(MATERIAL SHOWN):
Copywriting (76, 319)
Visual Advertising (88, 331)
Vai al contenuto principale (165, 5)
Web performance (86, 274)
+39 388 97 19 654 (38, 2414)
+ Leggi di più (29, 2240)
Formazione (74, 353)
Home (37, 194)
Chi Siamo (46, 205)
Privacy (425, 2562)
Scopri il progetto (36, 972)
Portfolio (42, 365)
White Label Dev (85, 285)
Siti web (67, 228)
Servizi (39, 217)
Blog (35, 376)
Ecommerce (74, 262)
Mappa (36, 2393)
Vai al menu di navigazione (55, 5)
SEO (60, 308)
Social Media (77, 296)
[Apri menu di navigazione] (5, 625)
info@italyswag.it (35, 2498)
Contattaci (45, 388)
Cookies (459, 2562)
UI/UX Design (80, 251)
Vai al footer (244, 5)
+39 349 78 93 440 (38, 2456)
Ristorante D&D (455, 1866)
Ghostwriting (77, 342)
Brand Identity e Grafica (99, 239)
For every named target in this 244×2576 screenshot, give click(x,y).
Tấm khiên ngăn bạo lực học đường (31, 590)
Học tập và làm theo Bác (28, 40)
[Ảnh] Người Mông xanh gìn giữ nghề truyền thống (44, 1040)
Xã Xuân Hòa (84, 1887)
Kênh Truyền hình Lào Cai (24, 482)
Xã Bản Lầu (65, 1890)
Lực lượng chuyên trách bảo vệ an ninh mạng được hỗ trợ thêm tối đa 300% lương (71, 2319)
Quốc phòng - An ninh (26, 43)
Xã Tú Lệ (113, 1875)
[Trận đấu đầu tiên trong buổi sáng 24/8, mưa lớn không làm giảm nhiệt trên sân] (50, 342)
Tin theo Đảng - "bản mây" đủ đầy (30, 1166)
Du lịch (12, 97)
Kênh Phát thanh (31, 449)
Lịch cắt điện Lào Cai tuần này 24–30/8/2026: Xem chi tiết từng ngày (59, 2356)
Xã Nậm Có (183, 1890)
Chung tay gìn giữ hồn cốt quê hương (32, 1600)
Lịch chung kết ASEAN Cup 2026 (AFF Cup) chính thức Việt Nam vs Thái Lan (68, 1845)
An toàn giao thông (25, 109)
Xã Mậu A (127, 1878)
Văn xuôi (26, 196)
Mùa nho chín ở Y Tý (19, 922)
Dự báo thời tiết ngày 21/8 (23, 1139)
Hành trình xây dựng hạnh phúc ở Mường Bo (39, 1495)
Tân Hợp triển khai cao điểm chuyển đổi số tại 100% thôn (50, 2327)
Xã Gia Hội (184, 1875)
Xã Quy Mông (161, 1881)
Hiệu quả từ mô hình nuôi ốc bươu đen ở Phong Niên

(WHAT THE TASK ASKS):
Give again, word for word, every line of the listing above from the one with "Web performance (86, 274)" to the one with "info@italyswag.it (35, 2498)", both inclusive, and nothing beyond them.

(FINISHED EXERCISE):
Web performance (86, 274)
+39 388 97 19 654 (38, 2414)
+ Leggi di più (29, 2240)
Formazione (74, 353)
Home (37, 194)
Chi Siamo (46, 205)
Privacy (425, 2562)
Scopri il progetto (36, 972)
Portfolio (42, 365)
White Label Dev (85, 285)
Siti web (67, 228)
Servizi (39, 217)
Blog (35, 376)
Ecommerce (74, 262)
Mappa (36, 2393)
Vai al menu di navigazione (55, 5)
SEO (60, 308)
Social Media (77, 296)
[Apri menu di navigazione] (5, 625)
info@italyswag.it (35, 2498)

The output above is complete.